Aim of the task: Could you print, exactly and without pictures, only the lines from the one with "Image resolution: width=1912" through the end of the records below?

Records for this exercise:

=== Section Start ===

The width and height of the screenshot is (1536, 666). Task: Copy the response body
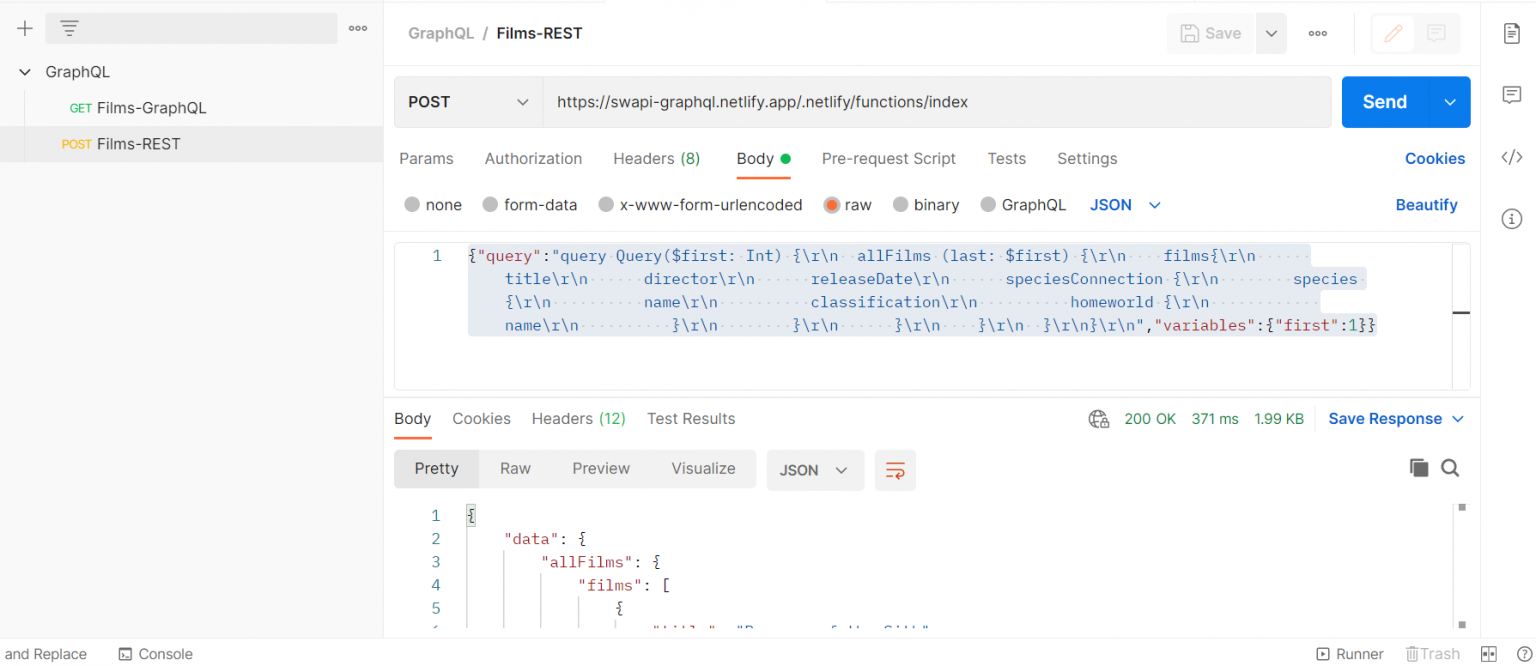[1419, 467]
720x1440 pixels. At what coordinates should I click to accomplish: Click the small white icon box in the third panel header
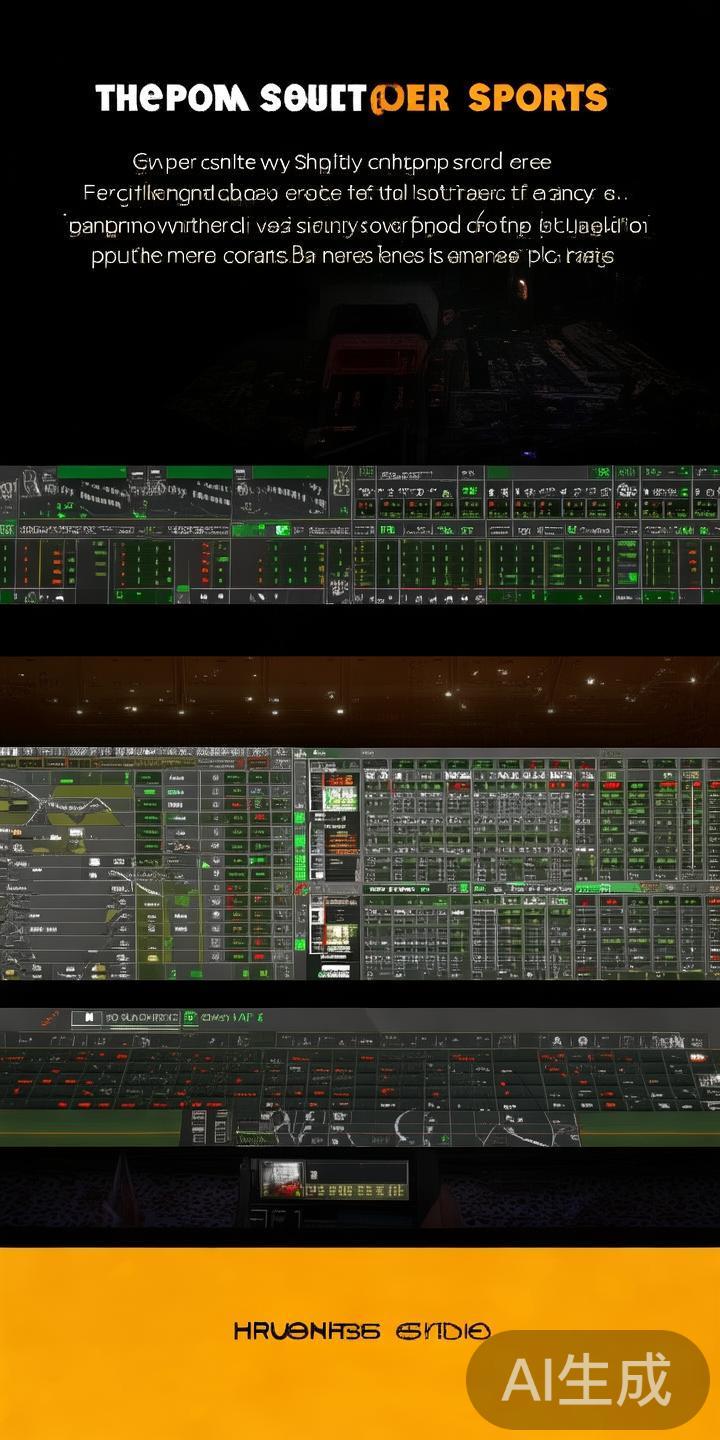(x=88, y=1018)
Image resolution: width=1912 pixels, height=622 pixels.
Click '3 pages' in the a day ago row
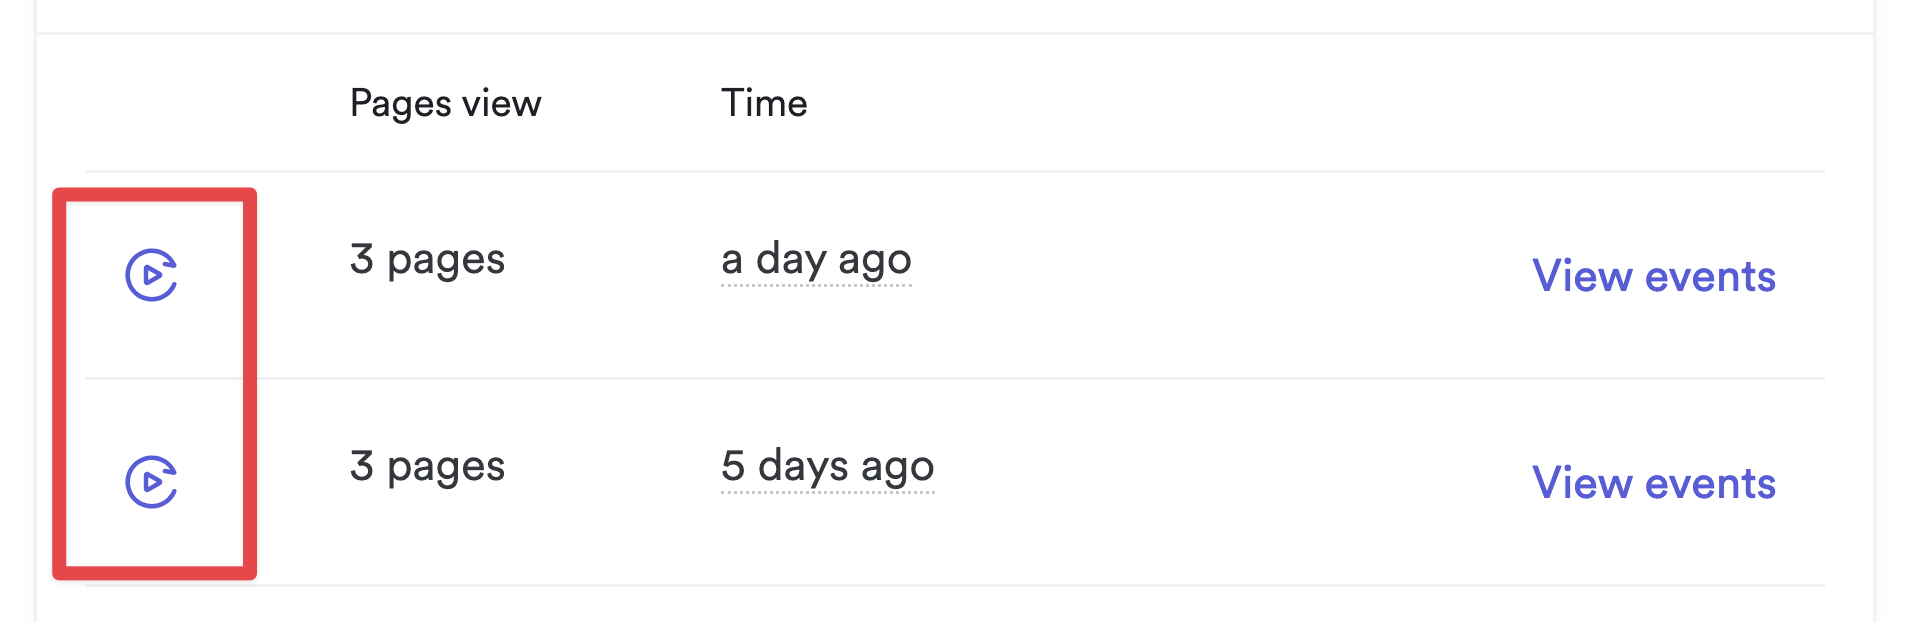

=== Section End ===

Output of the exercise:
Image resolution: width=1912 pixels, height=622 pixels.
Click '3 pages' in the a day ago row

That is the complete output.